Supplied entries –
*** Block opens ***
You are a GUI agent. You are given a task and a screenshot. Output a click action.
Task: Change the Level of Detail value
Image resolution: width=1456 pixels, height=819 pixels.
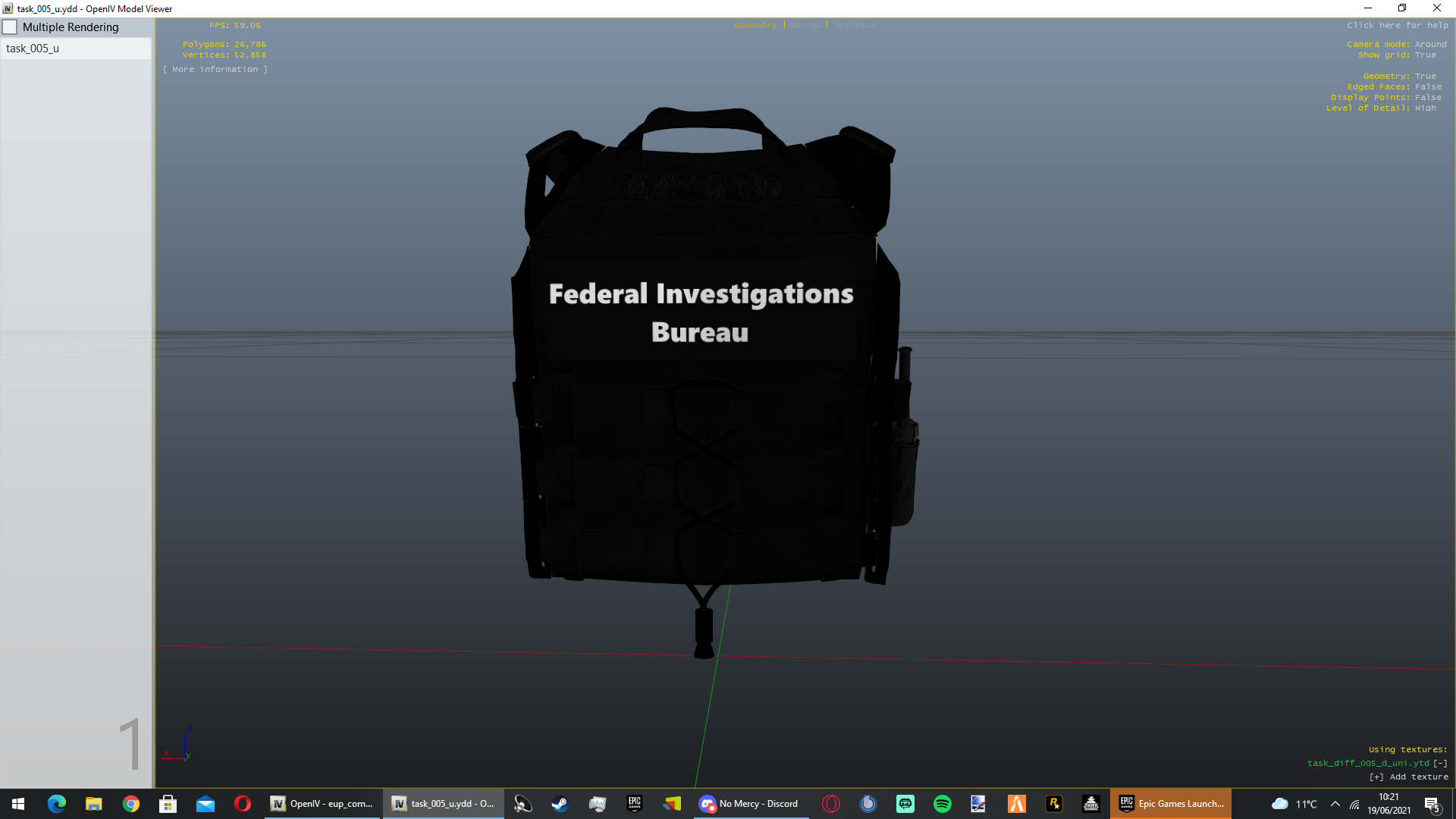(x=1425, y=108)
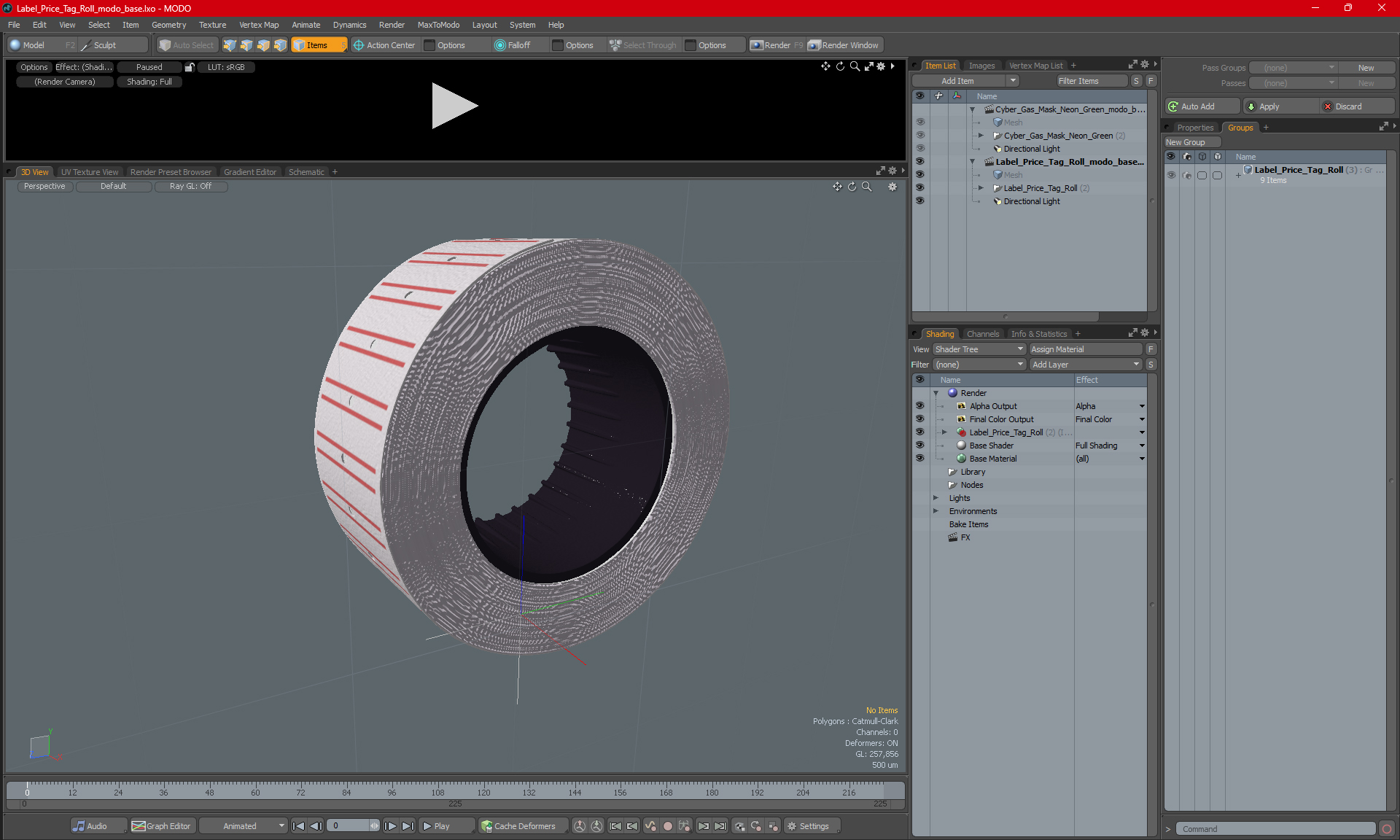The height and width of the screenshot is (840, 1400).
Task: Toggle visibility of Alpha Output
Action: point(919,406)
*** Block closes ***
*** Block opens ***
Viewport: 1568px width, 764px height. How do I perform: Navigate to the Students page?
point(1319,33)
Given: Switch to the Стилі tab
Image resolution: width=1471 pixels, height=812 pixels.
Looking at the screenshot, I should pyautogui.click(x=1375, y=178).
*** Block closes ***
*** Block opens ***
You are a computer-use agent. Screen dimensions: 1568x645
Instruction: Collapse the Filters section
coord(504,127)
*** Block closes ***
Instructions to follow – When the word "agent" appears in a line of the listing, pull that line out.

Expected answer –
You are a GUI agent. You are given a task and a screenshot. Output a click action.
You are a computer-use agent. Screen dimensions: 1568x645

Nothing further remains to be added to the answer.